The Aggressive Approach

Students who use this style are often confrontational and intimidating in their personal interactions. They can use threatening verbal or body language and often don’t seem to care about the other person’s needs. Their sole goal is to get what they want. Cooperation may be difficult for them, and their approach to other people may be abrasive. They may resort to name-calling or threats to get their way. These kids are more likely to be the bulliers, causing other students to fear or avoid them. If they use this same approach with authority figures, they may wind up with discipline and other problems.

The Assertive Approach

These kids know how to get their needs met while respecting the needs of others. They know how to cooperate and compromise, and their goal is to achieve a win-win outcome. Their verbal approach is respectful and solution-oriented. These kids have learned effective communication and problem-solving skills. They listen to others, but are able to make their own needs and ideas known in an assertive manner. This is the ideal approach to use in most situations so that everyone comes out a winner.

What Can You Do?

  • Model assertive problem-solving. Make sure kids see you handling conflicts respectfully yet assertively. You can even verbalize the steps as you go to enhance learning. For example, you might make a comment such as, “I want to make sure he hears what I am saying, but I don’t want to come on too strong.”
  • Role play how to handle conflicts.
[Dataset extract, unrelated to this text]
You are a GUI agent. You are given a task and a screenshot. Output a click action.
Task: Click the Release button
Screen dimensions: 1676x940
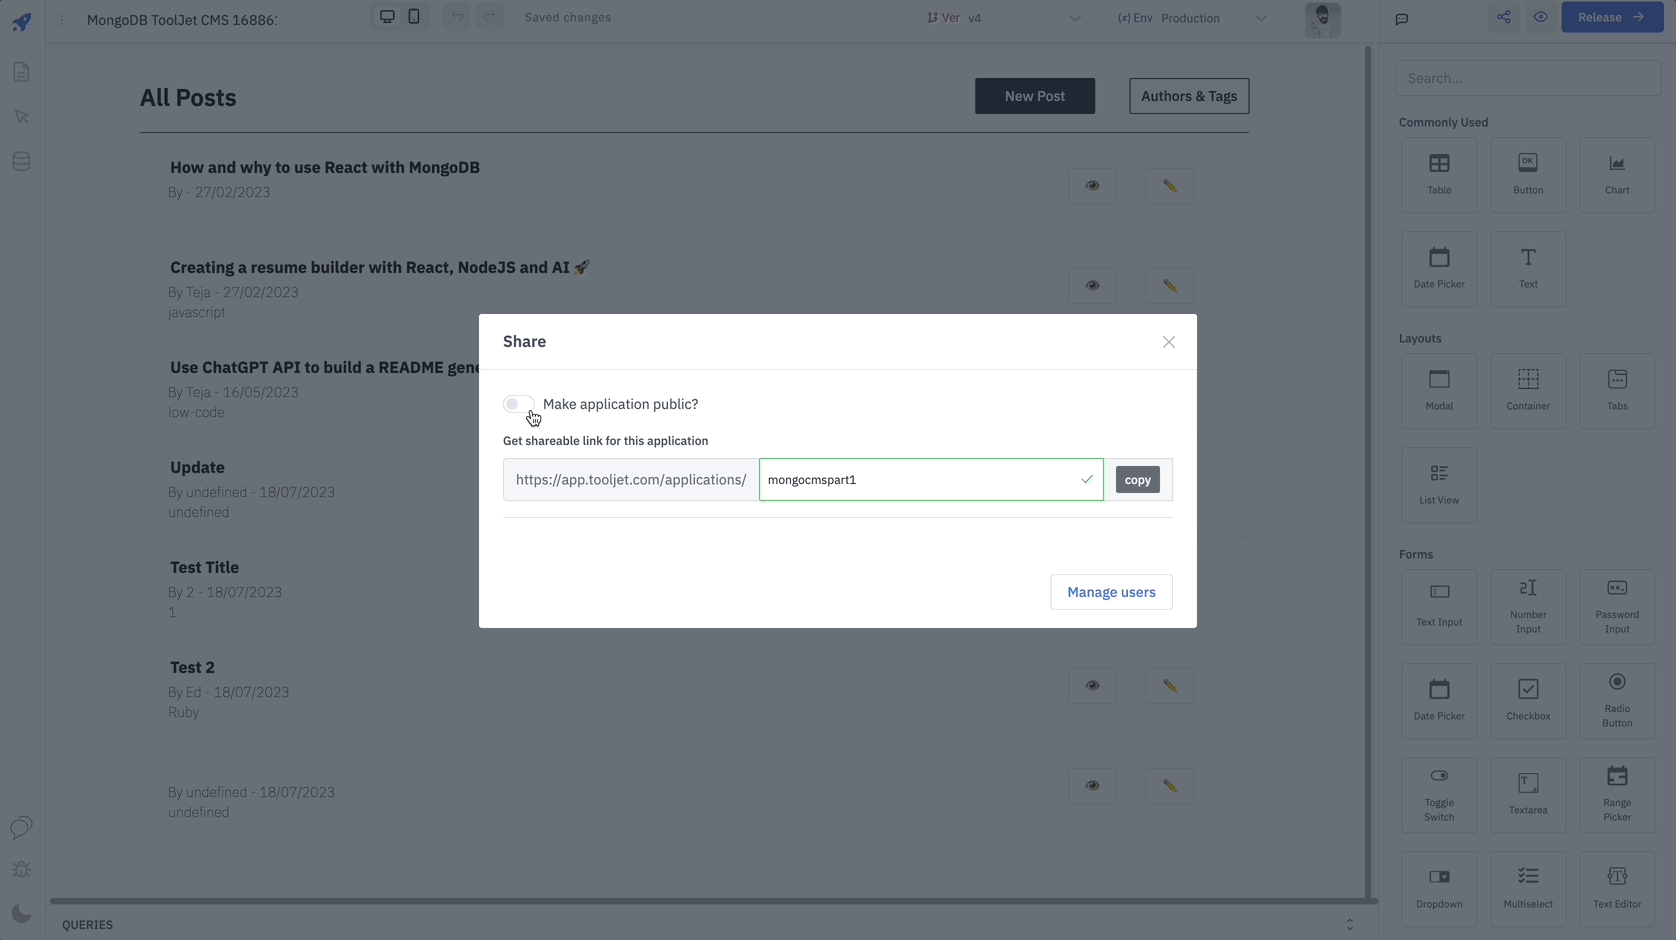(1611, 17)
Kids need guided practice in developing respectful yet productive responses to conflict situations. They also often have a hard time recognizing and interpreting the subtleties of feelings and intent in spoken language. Help them process these, as well.
  • Work on communication skills. When a teen verbalizes how they feel during a conflict, not only does it help the other person understand their point of view, it helps the teen clarify their own feelings, as well. Help teens learn to use “I messages,” reflect the other person’s perspective back to them, and use good listening skills.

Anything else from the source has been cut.